Up until now, the lack of dating methods for Cradle fossils made it difficult for scientists to understand the relationship between East and South Africa hominin species. Moreover, the South African record has often been considered undateable compared to East Africa where volcanic ash layers allow for high resolution dating.
Professor Andy Herries, a co-author in the study at La Trobe University in Australia, notes that “while the South African record was the first to show Africa as the origin point for humans, the complexity of the caves and difficultly dating them has meant that the South African record has remained difficult to interpret.”
“In this study we show that the flowstones in the caves can act almost like the volcanic layers of East Africa, forming in different caves at the same time, allowing us to directly relate their sequences and fossils into a regional sequence,” he says.
Dr Pickering began dating the Cradle caves back in 2005 as part of her PhD research.
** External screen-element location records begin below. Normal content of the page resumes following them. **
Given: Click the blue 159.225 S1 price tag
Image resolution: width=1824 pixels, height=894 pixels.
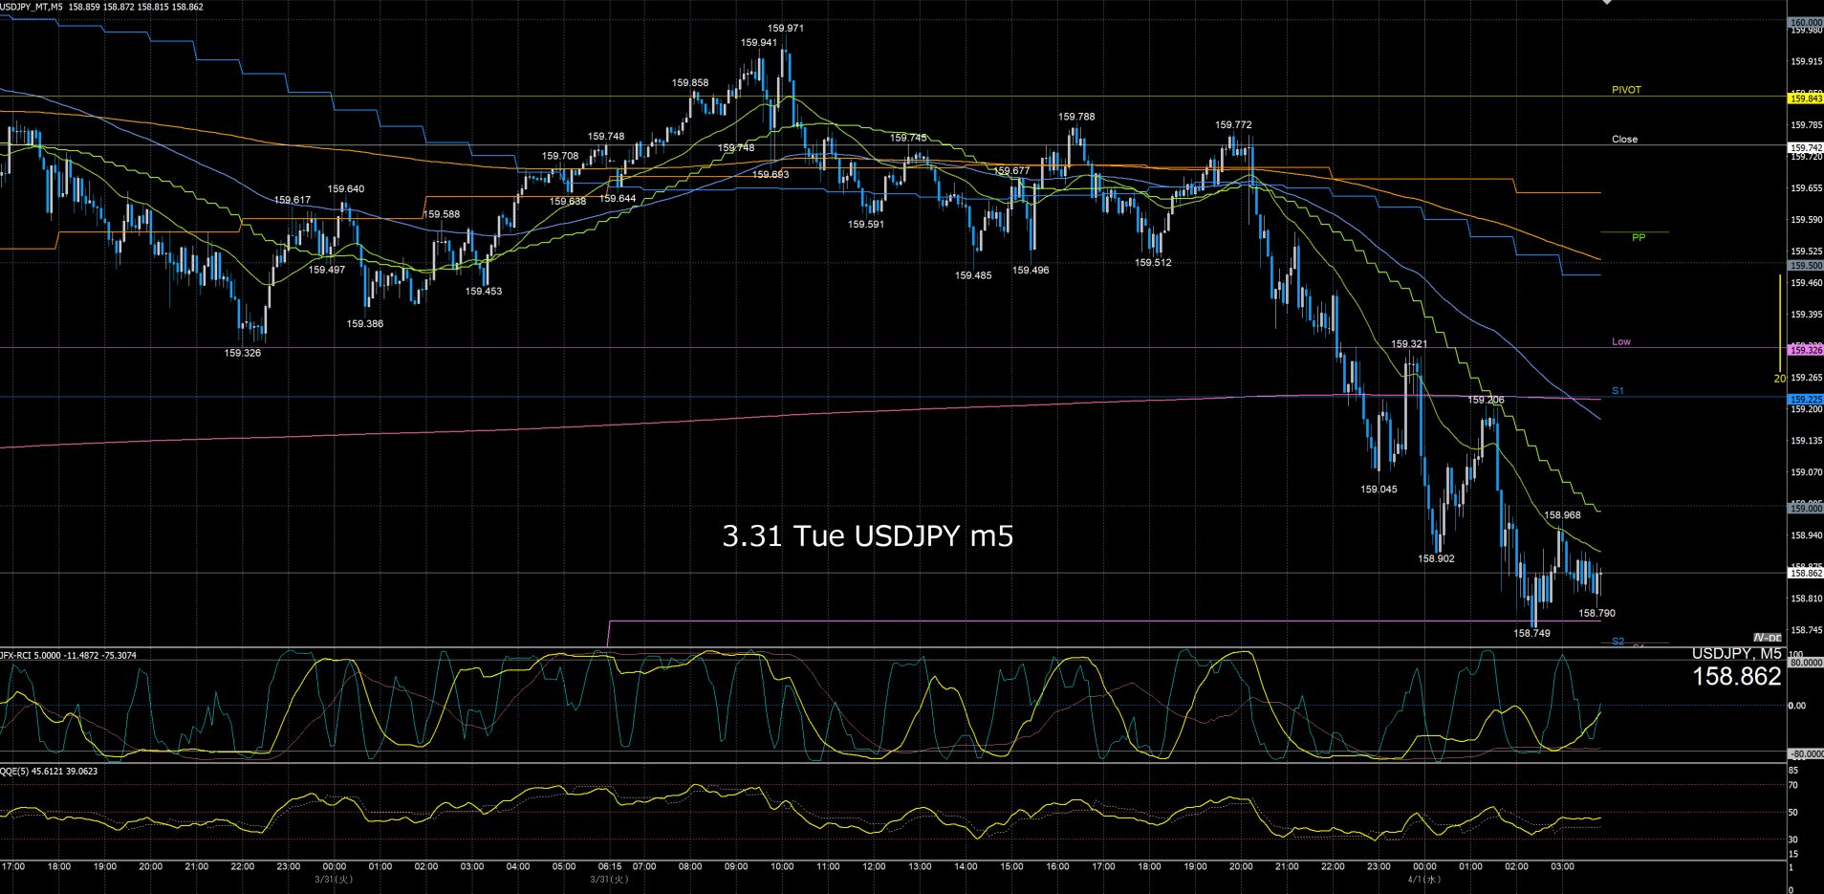Looking at the screenshot, I should tap(1805, 400).
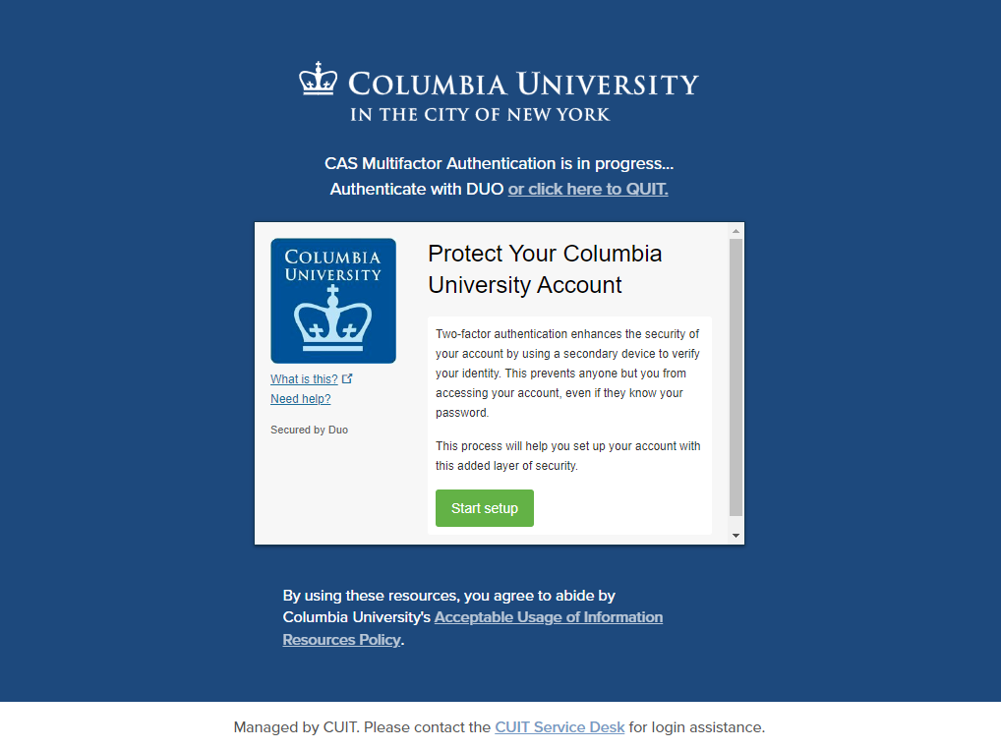1001x749 pixels.
Task: Click the 'This process will help you' paragraph
Action: (567, 455)
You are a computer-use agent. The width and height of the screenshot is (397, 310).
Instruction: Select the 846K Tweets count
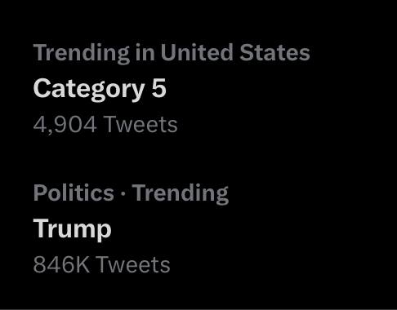(102, 264)
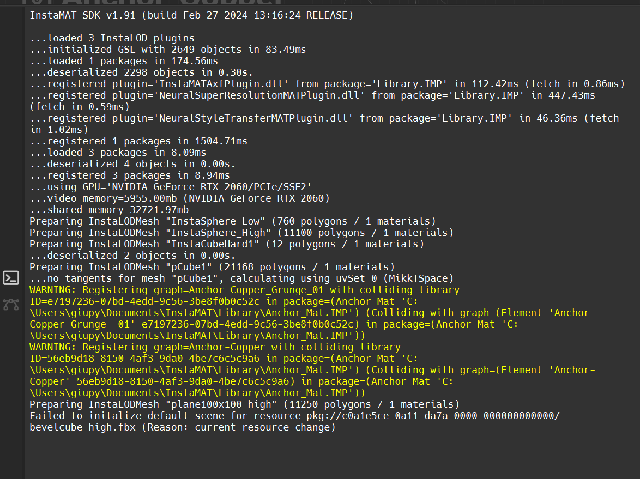This screenshot has width=640, height=479.
Task: Click the 'plane100x100_high' mesh preparation line
Action: pos(244,404)

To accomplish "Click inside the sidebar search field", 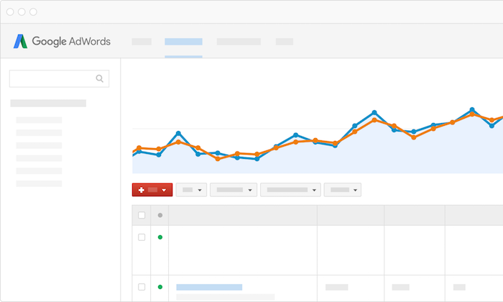I will click(x=52, y=78).
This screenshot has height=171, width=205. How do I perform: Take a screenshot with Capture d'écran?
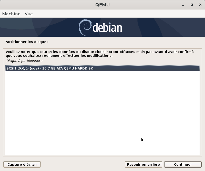22,164
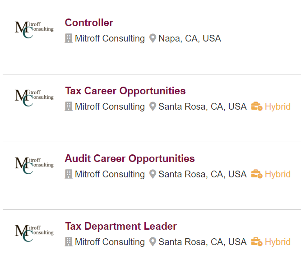Open the Audit Career Opportunities listing
This screenshot has height=264, width=301.
[x=130, y=158]
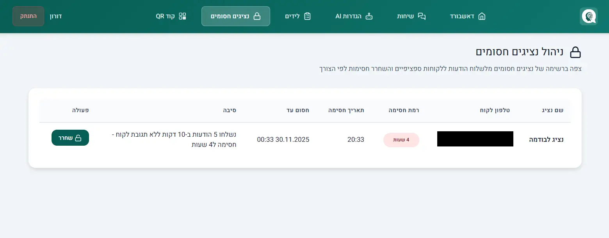Click התנתק to log out
Viewport: 609px width, 238px height.
pos(28,16)
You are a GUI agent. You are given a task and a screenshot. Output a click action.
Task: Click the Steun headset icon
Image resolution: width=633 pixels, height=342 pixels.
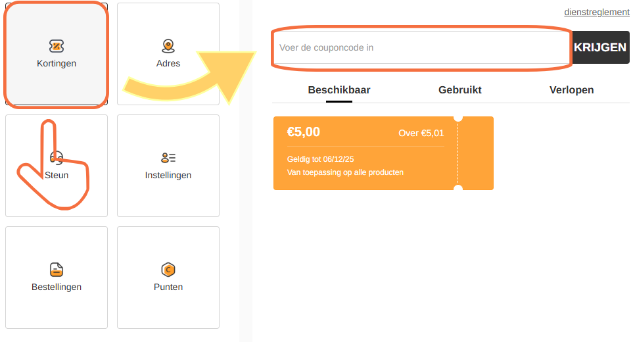click(57, 157)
This new publication is the result of 13 years of work and brings together a team of 10 scientists from South Africa, Australia and the US. The results return the Cradle to the forefront and open new opportunities for scientists to answer complex questions about human history in the region.
“Robyn and her team have made a major contribution to our understanding of human evolution,” says leading palaeoanthropologist Professor Bernard Wood, of the Center for the Advanced Study of Human Paleobiology at the George Washington University in the USA, who is not an author on the study.
“This is the most important advance to be made since the fossils themselves were discovered. Dates of fossils matter a lot. The value of the southern African evidence has been increased many-fold by this exemplary study of its temporal and depositional context.”